I’ve been working for 20 years, in a monogamous relationship for 15 (well, including two short breakups) and have been managing (and getting feedback from) various employees, freelancers and independent contractors for 6 (well, kinda 10) years. That is a lot of mistakes, lessons learned and things that I must have done right. So I started writing a post about giving advise to my 25-year-old self and that post went on for like 15 pages, so I figured it would be much better as some individual posts and then you all can weigh in.

Let’s start with a mistake that I made.

I started working at Jonathan Adler when I was 23. I think I made 22K a year so I bartended at night to help pay those bills. I was a pretty darn good shop girl – as you can probably imagine really friendly, helpful, maybe jarringly so, in New York. Everyone was constantly like ‘Are you from the Mid-West? and I would say, ‘No, Oregon’ and they’d say ‘Yea … the midwest’. Anyway, after about a year I got overlooked for an assistant management position and I was pretty bummed. But I realized it was probably not for me which made me question if retail was for me anyway and as I started to pin point what I loved about the job and realized that it had very little to do with working my way up in retail. So I started assistant styling and still bartending and cut back hours at JA to just part-time. I should have just quit, but quitting is uncomfortable especially when you aren’t sure how consistent the other stuff is.

Meanwhile my heart wasn’t in it so I started slacking. While I was there I was still good, but definitely not as good and on Sundays after a late night bartending then going to after hours parties, I would be often late for my 11am shift. I would apologize and I got a talking to a couple of times in nice ways. Again, I should have just quit! But the following Sunday I slept in, like past 11 and when I woke up at 12 I was like Oh sh*t. I called them and made some excuse about the subway which was SOOOO stupid and such an obvious lie. When I got to work Ginny, the manager who I was actually pretty close with despite our 10 year age difference pulled me aside and said something like ‘You aren’t into it anymore. Are you sure you want to be here?’. I realized that she was kinda asking me to quit because she didn’t want to fire me. So I said ‘No’ and apologized profusely for lying and gave my 2 week notice. The last two weeks I worked really hard to make it up to them. The only reason that I didn’t burn a bridge was because I apologized profusely and because I was 24. But I certainly left on a not so good note and it was awkward going in the store to rent things for the next couple years.

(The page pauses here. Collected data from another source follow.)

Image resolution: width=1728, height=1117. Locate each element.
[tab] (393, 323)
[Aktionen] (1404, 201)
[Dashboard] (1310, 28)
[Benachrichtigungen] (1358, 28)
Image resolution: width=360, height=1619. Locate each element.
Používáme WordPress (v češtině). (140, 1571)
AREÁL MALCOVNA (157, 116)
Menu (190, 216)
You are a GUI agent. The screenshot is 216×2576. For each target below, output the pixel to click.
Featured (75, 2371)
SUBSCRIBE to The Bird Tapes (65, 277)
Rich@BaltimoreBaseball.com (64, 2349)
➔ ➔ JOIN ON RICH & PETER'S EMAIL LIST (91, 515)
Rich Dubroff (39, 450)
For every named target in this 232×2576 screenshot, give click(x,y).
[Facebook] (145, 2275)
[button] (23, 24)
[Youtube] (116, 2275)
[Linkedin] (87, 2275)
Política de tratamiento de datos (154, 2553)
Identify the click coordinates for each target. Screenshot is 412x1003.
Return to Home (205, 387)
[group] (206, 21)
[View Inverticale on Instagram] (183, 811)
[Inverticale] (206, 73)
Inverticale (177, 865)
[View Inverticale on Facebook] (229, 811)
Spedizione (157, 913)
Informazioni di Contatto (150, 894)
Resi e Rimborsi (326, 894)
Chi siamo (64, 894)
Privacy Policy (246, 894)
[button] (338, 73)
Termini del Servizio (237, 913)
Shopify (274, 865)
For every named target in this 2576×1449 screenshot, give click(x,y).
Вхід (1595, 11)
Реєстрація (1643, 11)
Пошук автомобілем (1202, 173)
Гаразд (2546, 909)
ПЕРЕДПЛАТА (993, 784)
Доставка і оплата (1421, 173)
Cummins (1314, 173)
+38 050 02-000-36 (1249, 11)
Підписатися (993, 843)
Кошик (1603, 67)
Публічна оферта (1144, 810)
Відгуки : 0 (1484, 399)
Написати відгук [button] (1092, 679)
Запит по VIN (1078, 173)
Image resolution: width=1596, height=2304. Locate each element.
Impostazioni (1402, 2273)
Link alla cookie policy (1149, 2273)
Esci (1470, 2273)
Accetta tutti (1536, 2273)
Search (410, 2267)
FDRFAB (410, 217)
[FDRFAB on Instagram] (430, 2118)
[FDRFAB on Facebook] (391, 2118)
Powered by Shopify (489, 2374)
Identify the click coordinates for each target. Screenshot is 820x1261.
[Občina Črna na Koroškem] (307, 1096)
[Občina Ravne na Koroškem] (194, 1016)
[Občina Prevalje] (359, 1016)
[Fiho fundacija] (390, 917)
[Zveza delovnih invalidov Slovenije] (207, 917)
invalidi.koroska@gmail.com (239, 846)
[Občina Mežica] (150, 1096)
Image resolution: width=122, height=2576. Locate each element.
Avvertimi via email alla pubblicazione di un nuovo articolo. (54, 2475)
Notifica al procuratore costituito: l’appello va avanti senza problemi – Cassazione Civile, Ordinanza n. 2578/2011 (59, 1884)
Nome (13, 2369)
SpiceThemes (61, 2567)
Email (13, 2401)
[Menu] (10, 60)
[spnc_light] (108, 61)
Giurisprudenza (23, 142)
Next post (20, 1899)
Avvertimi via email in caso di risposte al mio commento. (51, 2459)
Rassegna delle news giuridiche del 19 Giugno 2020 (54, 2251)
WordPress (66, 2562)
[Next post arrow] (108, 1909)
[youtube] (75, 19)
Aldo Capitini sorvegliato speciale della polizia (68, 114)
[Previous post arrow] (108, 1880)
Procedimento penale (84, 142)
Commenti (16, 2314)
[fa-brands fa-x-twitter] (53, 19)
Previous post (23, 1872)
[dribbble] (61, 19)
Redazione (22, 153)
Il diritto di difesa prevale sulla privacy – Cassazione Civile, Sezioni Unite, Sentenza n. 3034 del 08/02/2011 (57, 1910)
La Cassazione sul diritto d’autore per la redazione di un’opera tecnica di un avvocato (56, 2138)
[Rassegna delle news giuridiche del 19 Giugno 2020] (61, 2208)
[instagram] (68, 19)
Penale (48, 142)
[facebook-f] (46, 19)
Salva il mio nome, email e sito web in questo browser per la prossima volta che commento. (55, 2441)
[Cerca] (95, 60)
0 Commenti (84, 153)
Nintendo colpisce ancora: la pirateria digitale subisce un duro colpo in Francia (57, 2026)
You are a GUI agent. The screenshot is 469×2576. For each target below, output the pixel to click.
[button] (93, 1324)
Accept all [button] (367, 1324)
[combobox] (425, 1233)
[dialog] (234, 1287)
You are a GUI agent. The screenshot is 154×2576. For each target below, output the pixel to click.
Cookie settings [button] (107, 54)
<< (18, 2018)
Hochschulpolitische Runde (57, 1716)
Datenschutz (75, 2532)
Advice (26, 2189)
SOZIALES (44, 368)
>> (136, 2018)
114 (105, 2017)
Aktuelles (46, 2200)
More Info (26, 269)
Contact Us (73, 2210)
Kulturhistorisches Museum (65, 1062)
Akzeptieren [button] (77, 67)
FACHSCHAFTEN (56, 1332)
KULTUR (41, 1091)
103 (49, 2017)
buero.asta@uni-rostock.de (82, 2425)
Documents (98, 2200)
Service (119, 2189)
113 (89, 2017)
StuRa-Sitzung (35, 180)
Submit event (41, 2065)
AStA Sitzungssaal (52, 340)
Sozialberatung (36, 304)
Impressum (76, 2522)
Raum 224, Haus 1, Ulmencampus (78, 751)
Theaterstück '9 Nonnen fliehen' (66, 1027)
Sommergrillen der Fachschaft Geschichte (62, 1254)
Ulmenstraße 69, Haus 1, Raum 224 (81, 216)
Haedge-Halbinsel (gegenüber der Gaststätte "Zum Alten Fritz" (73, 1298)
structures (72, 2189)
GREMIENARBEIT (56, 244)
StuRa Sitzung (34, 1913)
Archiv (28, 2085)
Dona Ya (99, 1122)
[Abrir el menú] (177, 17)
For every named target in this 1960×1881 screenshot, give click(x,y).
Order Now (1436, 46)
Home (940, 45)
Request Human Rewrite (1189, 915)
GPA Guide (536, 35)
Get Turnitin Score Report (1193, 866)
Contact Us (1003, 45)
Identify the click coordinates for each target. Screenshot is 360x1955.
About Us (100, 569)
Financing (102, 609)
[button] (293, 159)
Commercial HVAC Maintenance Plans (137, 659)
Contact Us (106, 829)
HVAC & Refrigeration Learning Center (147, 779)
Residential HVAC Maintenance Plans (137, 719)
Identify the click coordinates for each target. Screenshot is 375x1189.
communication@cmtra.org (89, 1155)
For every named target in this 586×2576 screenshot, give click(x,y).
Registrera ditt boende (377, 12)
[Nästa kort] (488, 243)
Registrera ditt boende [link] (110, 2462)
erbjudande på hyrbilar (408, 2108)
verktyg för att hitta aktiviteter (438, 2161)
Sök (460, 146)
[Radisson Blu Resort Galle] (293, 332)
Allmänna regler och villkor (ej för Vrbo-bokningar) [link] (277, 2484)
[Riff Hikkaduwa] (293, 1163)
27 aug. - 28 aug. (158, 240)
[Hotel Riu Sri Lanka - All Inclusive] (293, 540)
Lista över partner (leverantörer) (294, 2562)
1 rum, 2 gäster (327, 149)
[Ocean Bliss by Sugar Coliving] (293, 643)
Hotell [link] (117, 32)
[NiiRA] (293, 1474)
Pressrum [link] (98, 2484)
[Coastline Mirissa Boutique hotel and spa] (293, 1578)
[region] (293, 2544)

Since having people work for me I’ve been able to see the signs that people were ready to move on, do their own thing, be their own boss and its been at times really frustrating to watch. I can see them slacking, not doing their best, not really caring and just going through the motions. It always ends up fine, but the longer you/they carry on with that behavior the trickier it is to recommend them and be a really good reference for them. In a lot of ways when you leave on a bad note or burn a bridge (especially when you previously worked really hard) you are robbing yourself of someone who will go to bat for you to help you in the future. Every employer you have can be that angel that can help find you your dream job, so every time you taint or squander that relationship you are just hurting yourself.

When you are over it, ask for what you want – what would really make you stay – and if it’s not a possibility then its ok to move on instead of driving the experience and relationship into the ground. Most bosses would much prefer this over what I did – the ‘over time slack off and resort to bad excuses and lies’. That is good for no one.

The only time that I think it can get tricky is when you are mid-project, but then what I’d do is tell them how you are feeling and ask for what you’d want to keep you there after the project and if they can’t meet those needs then work so hard, kill that last project and move on gracefully. Don’t let the last few months of a job negate the previous years of working hard.

So, that’s my first piece of advise that I would give myself if I could go back to be 25. Anyone have experience that can attest to this either way?